4 thoughts on “WTF is up with bitcoin?

  1. Axxyaan

    There is one thing I don’t understand: If it takes around 10 minutes to add a block of 1M, how can you be sure that using larger blocks will solve the problems? Isn’t it possible that larger blocks will need more time to process?

    Reply
    1. markcc Post author

      The algorithm that Bitcoin uses to validate a block is adjustable. 10 minutes is what the community settled on as the target, so the proof-of-work continually adjusted to keep it at 10 minutes. If the blocksize were increased, you could easily adjust the proof-of-work to keep it at 10 minutes.

      In theory, you could also adjust the problem size to reduce the time per block.
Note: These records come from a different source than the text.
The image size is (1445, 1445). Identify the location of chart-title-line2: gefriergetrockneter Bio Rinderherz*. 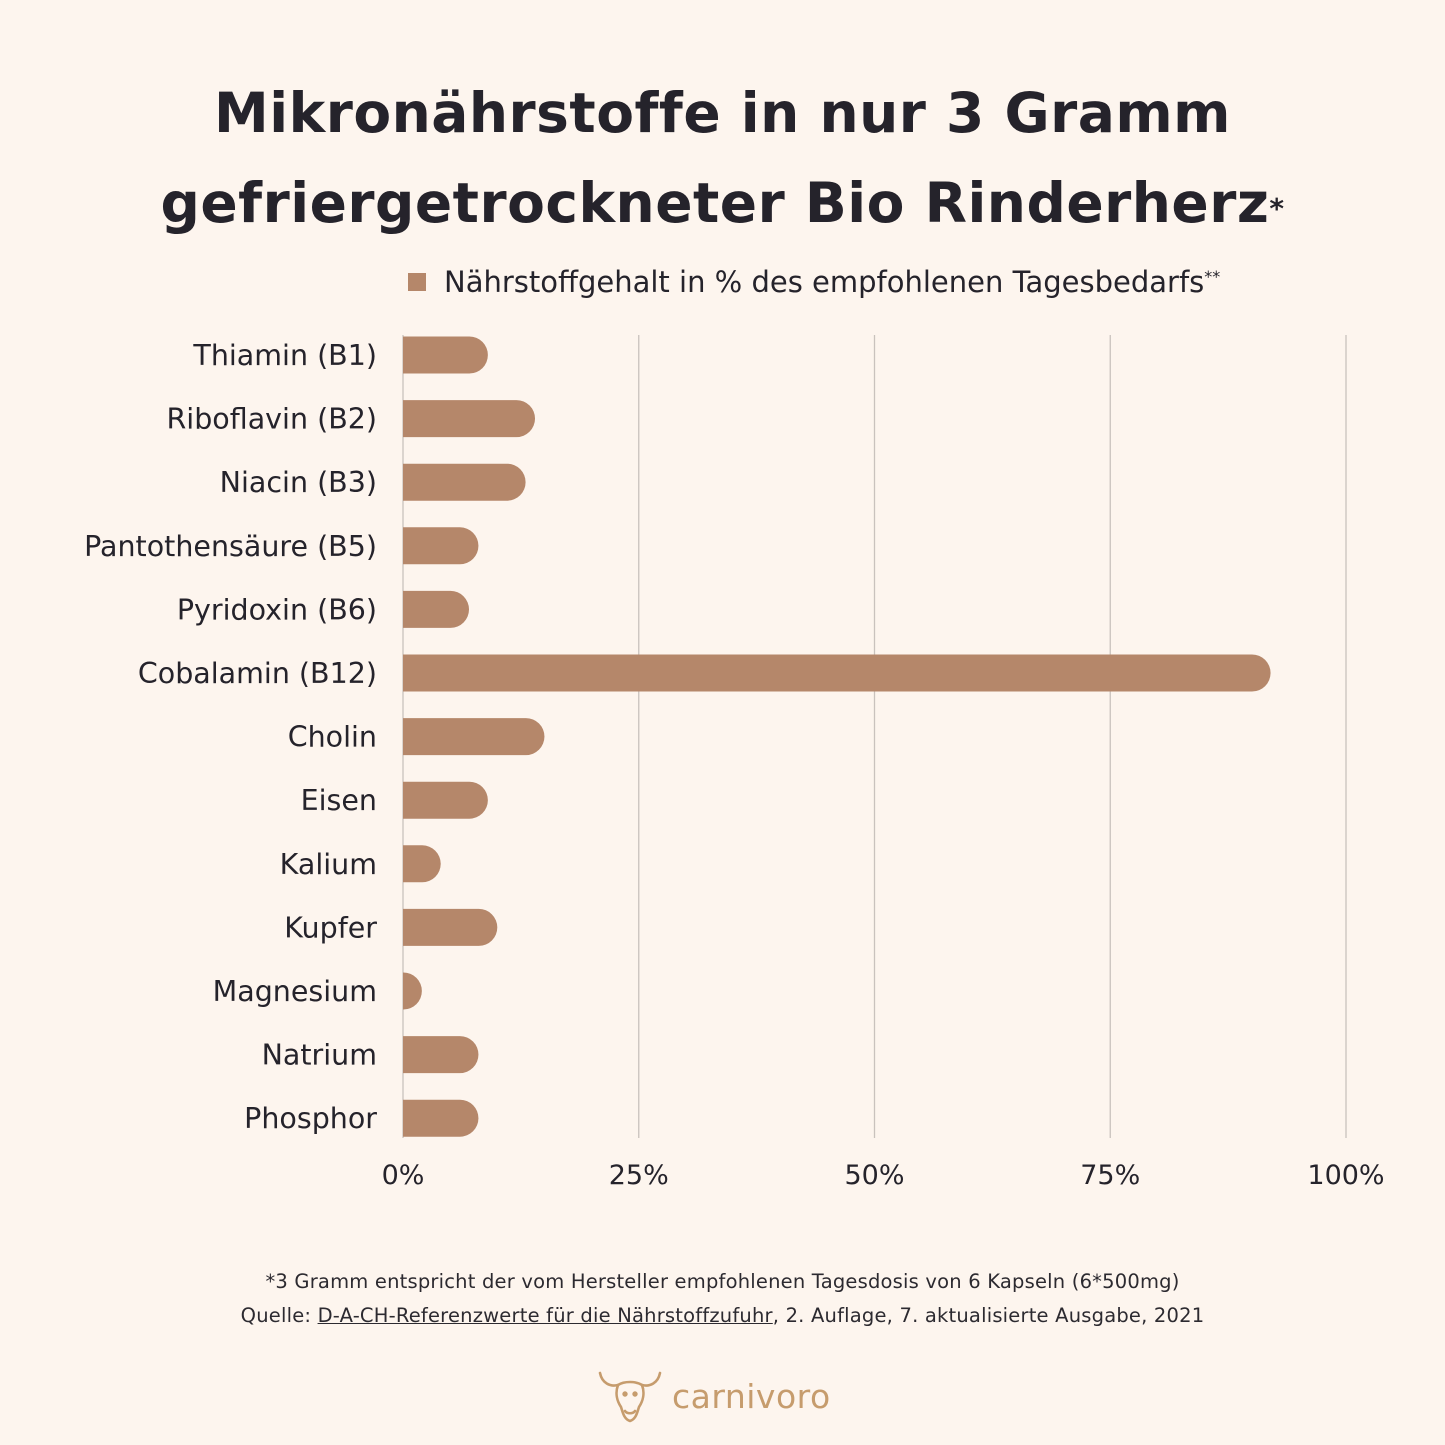
(722, 203).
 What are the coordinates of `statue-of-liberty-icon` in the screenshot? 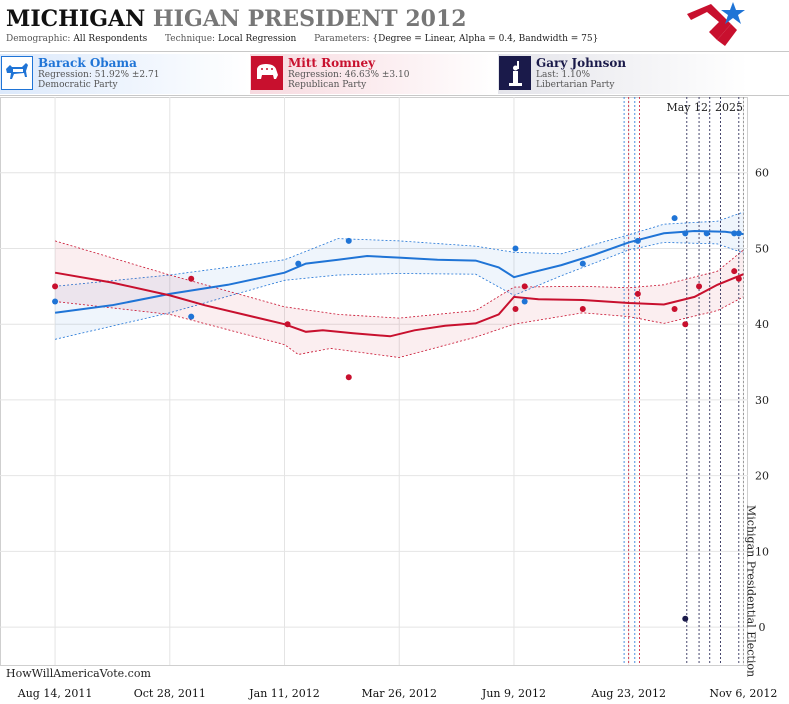 It's located at (515, 73).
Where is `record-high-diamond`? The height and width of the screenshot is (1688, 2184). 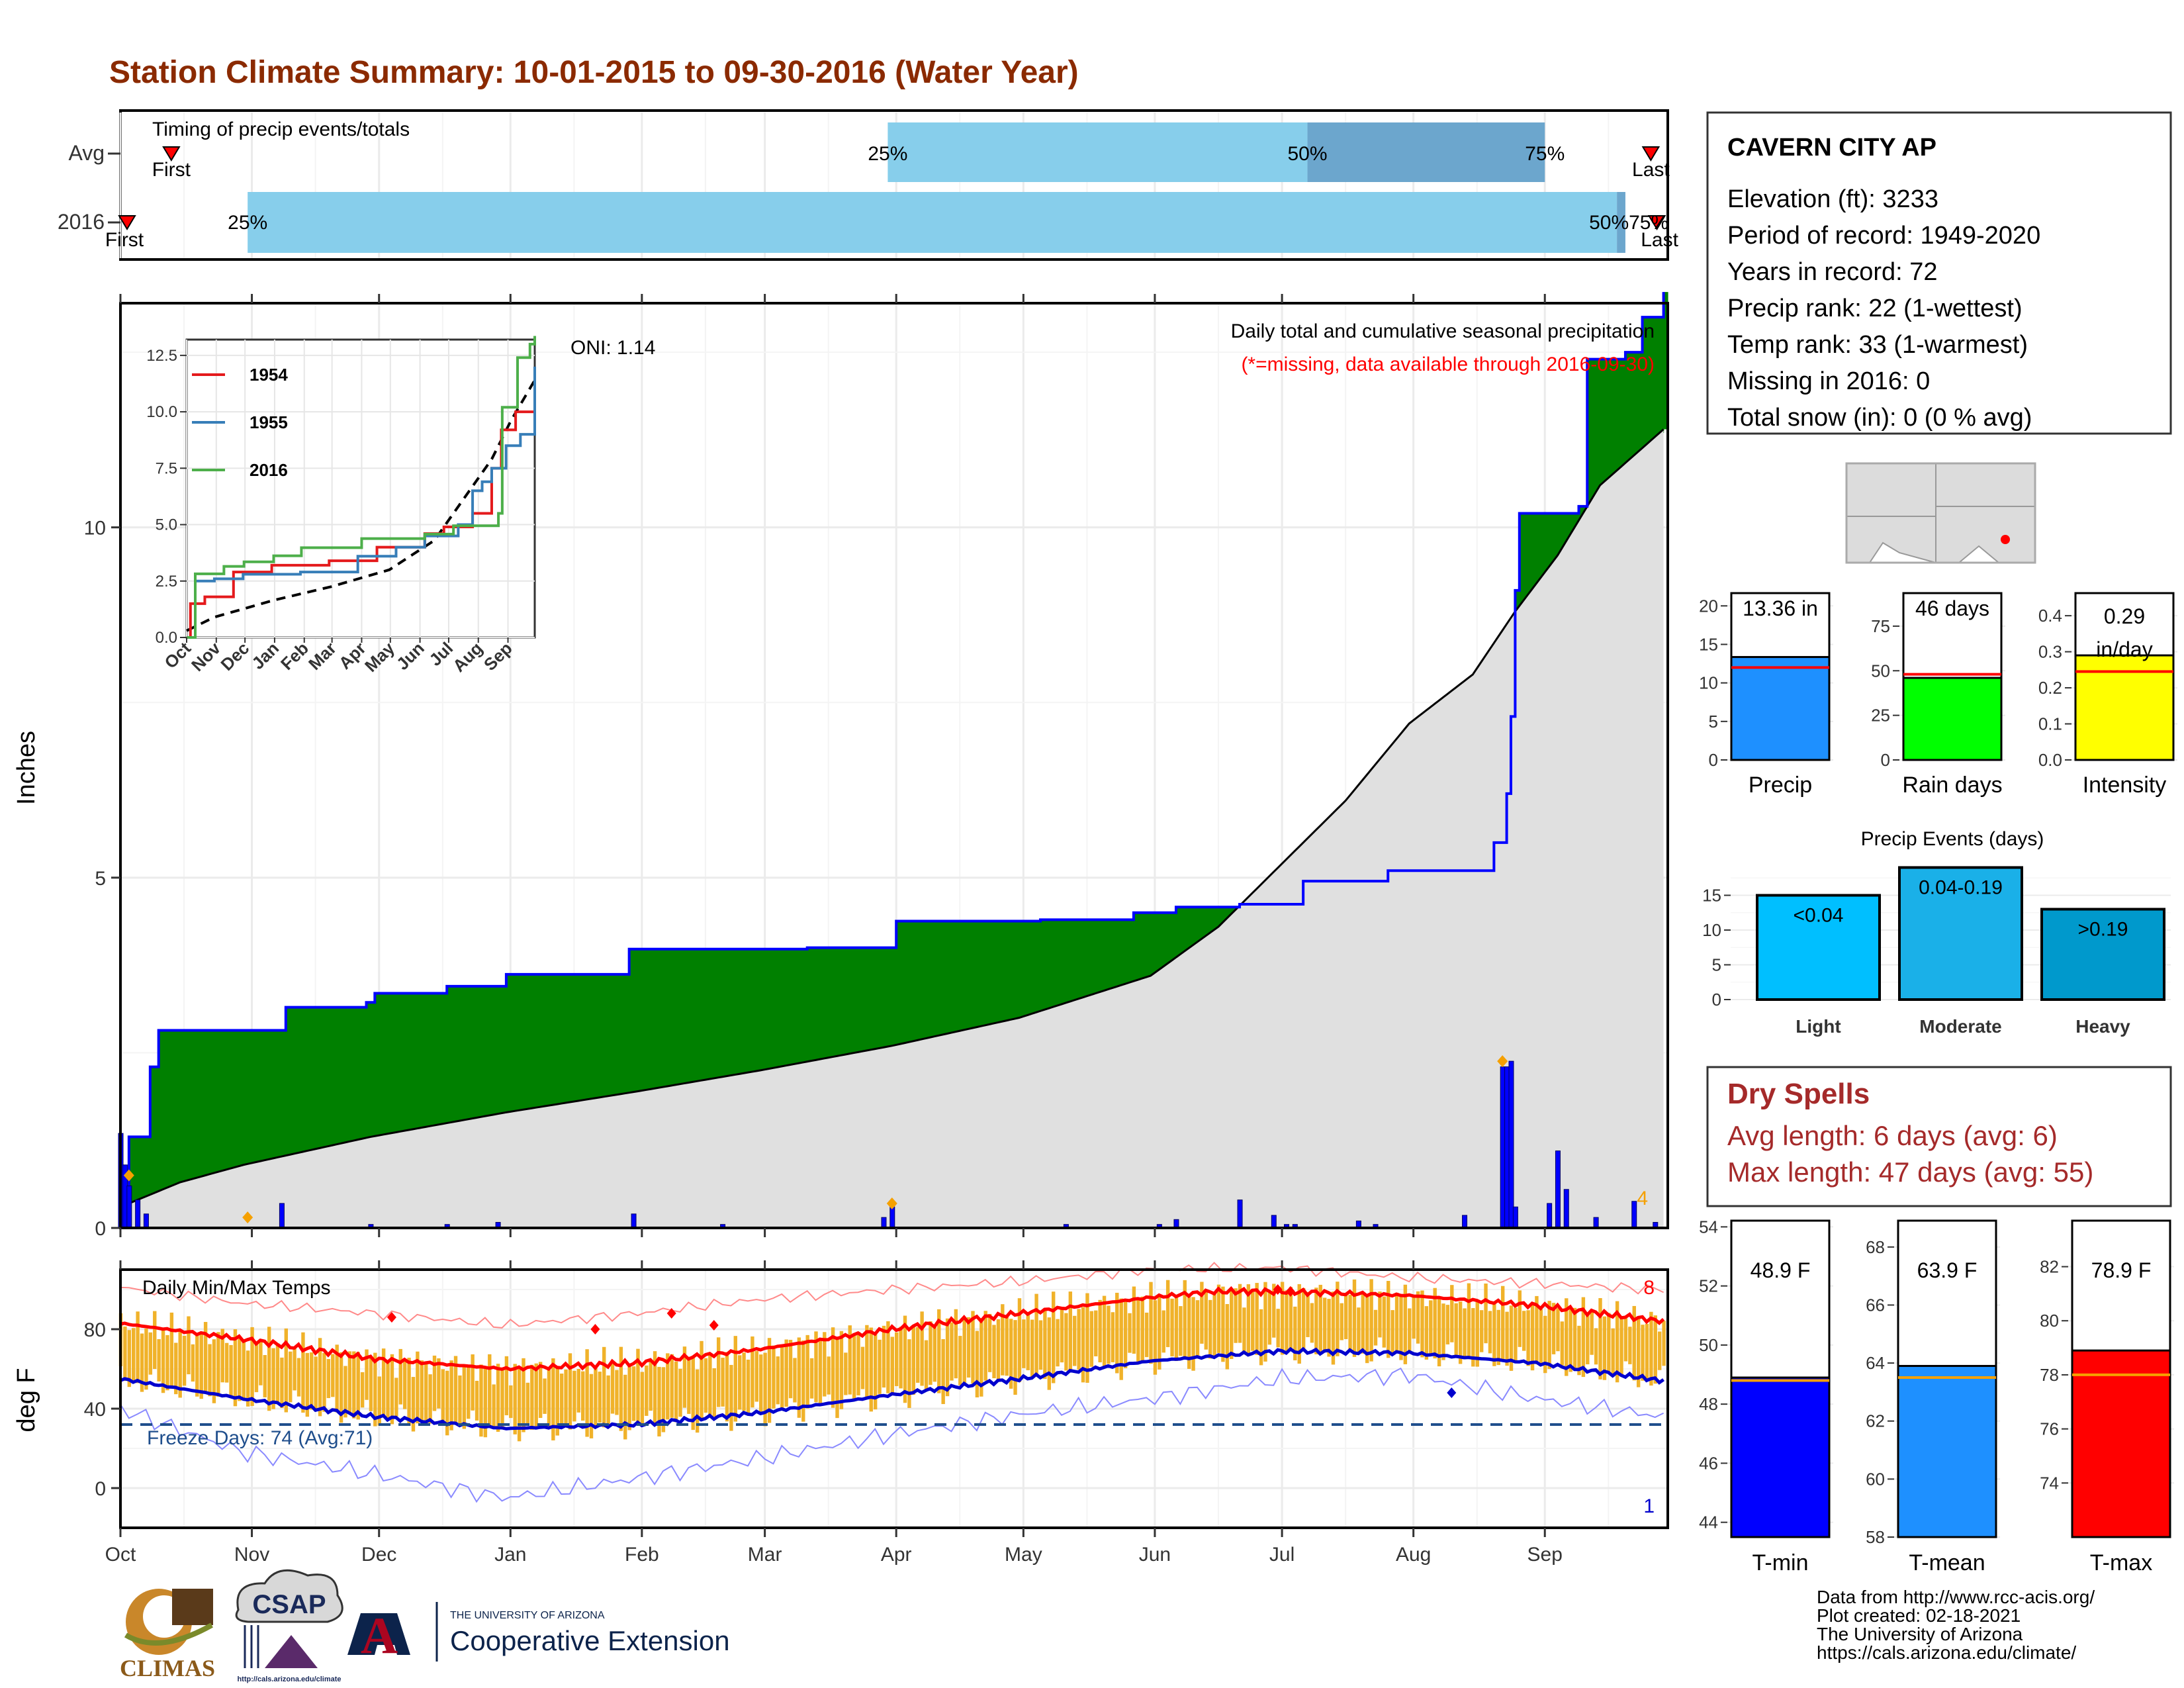 record-high-diamond is located at coordinates (1278, 1290).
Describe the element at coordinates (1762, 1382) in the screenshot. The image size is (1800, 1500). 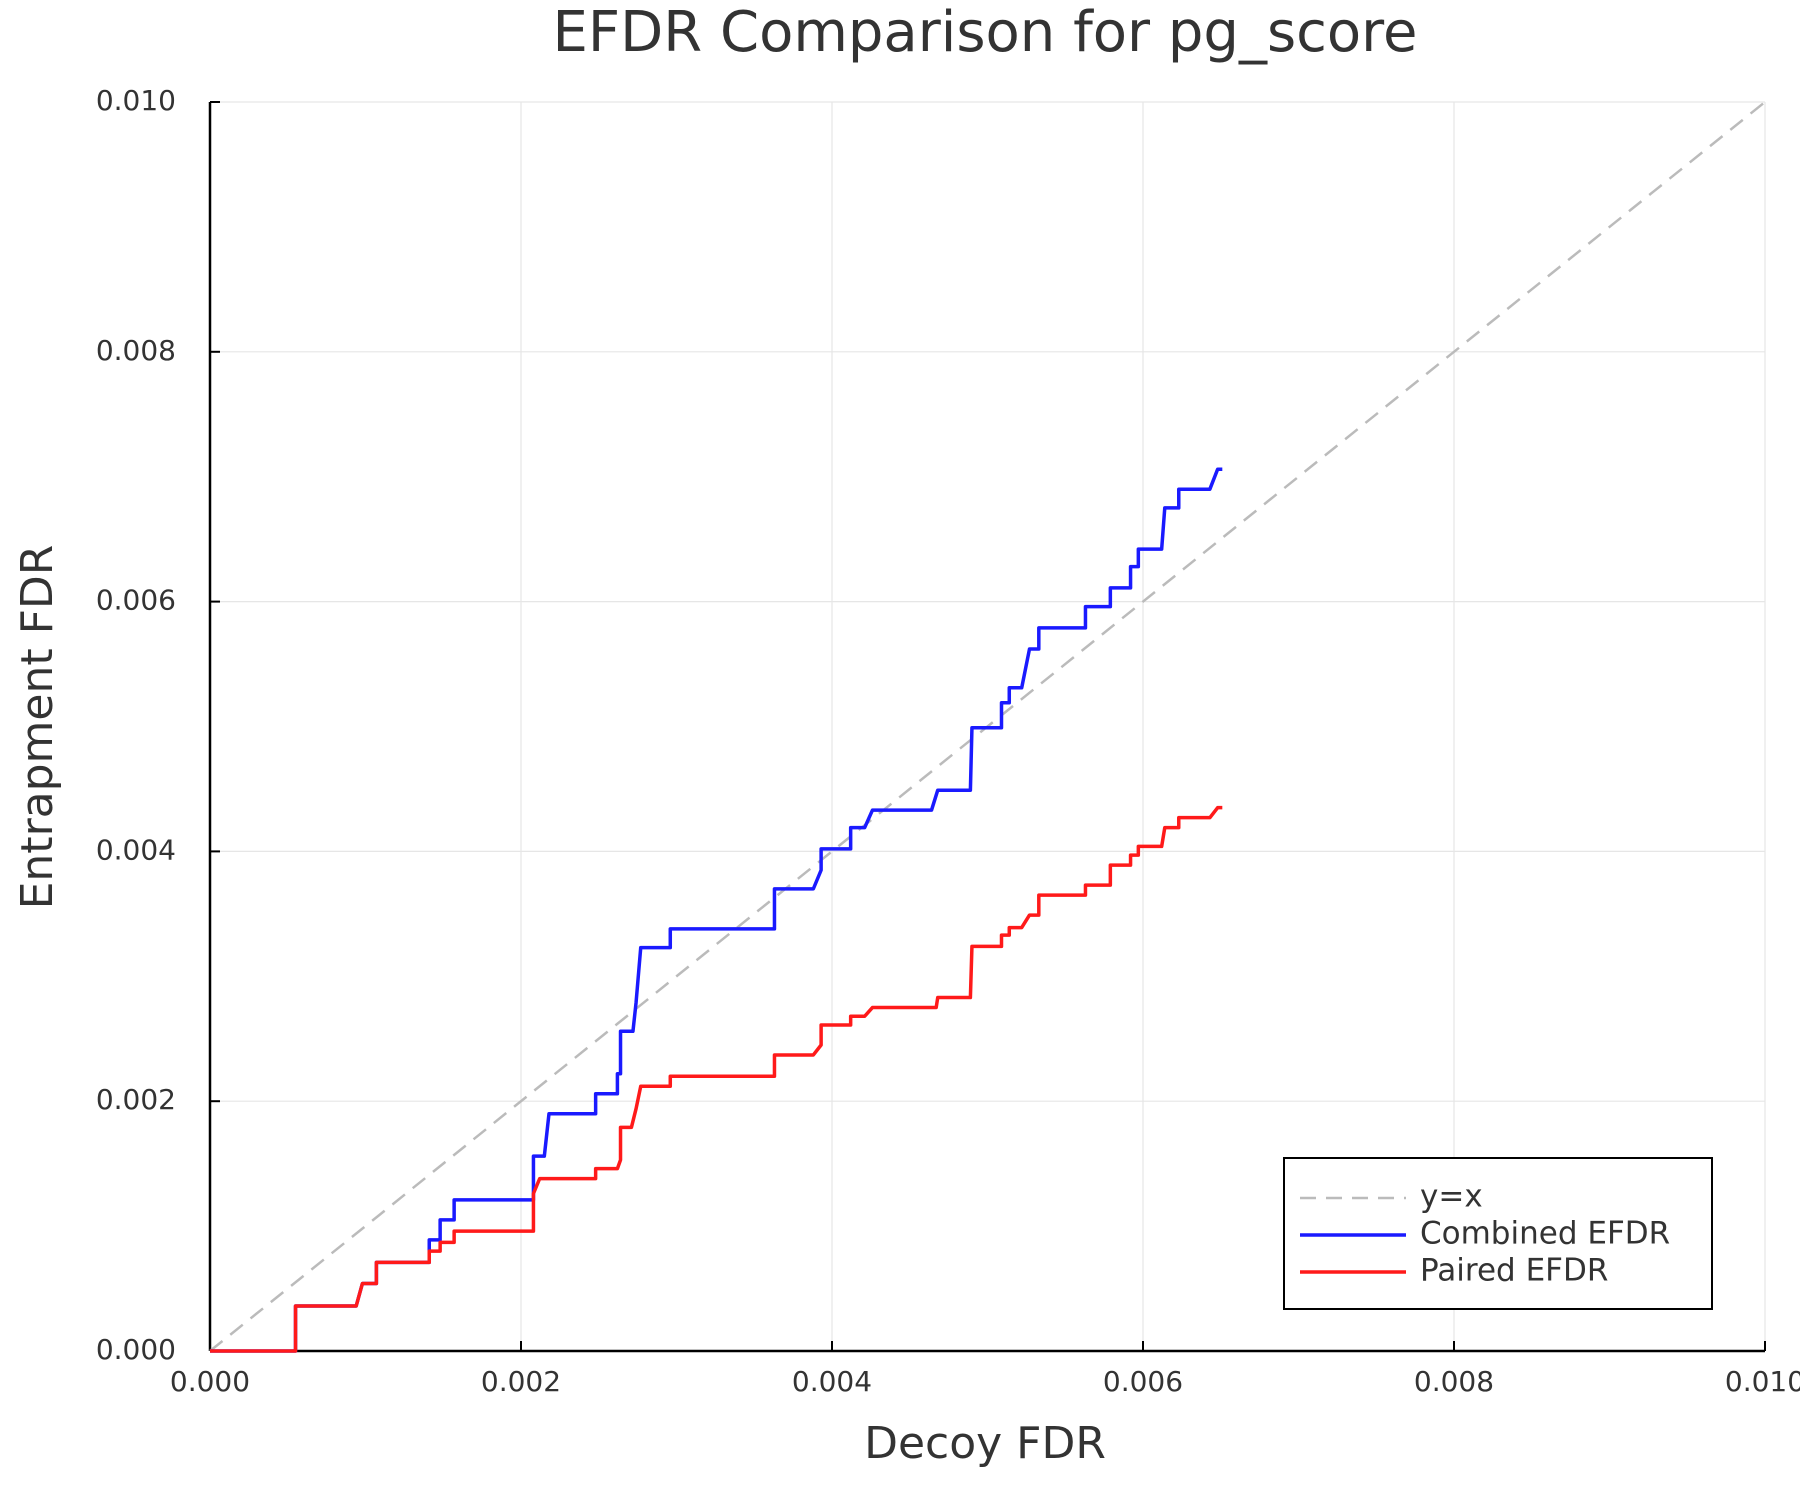
I see `x-tick-label: 0.010` at that location.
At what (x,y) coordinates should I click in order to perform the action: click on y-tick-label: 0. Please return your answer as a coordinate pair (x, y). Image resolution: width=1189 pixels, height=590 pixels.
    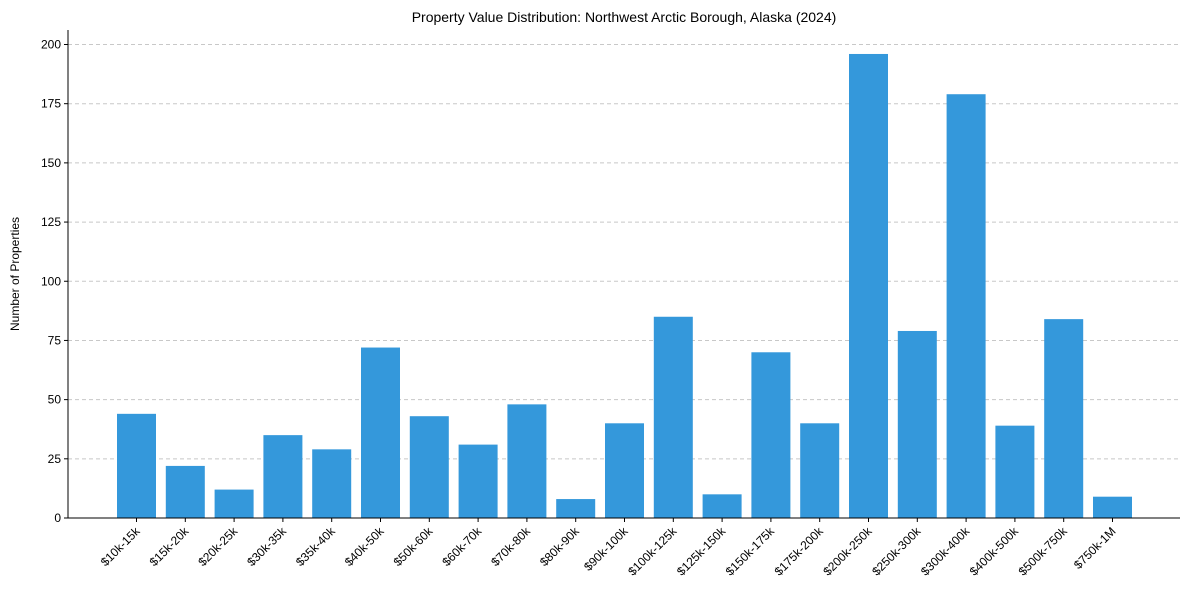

But that requires exactly the same kind of political change that’s preventing the adoption of larger block sizes.

      In particular, as the problem size gets reduced for current block sizes, it becomes easier to solve, and that means that it’s easier compete with the people who currently dominate mining. They really don’t want that to happen. So they won’t support a problem-space reduction.

      Reply
  2. collin237

    You say that “There’s an option in the protocol to allow a transaction to say “I’ll pay X bitcoins to whoever adds this transaction to the chain”.”

    Maybe I’m missing something, but what do the miners do with these payments? If they keep them as bitcoins, they’re as stuck as everyone else. But if they cash them out outside the system, then the number of bitcoins in the world is decreasing and the system will eventually evaporate!

    Reply
    1. markcc Post author

      The miners get bitcoins which they’re allowed to do whatever they want with: they can spend them, they can sell them, they can give them away, or they can hold them.

      That’s the business model behind most of the bitcoin based businesses. They earn bitcoins for their services. As long as there are people willing to either buy bitcoins, or to accept bitcoins as payment, it’s worth doing for the miners.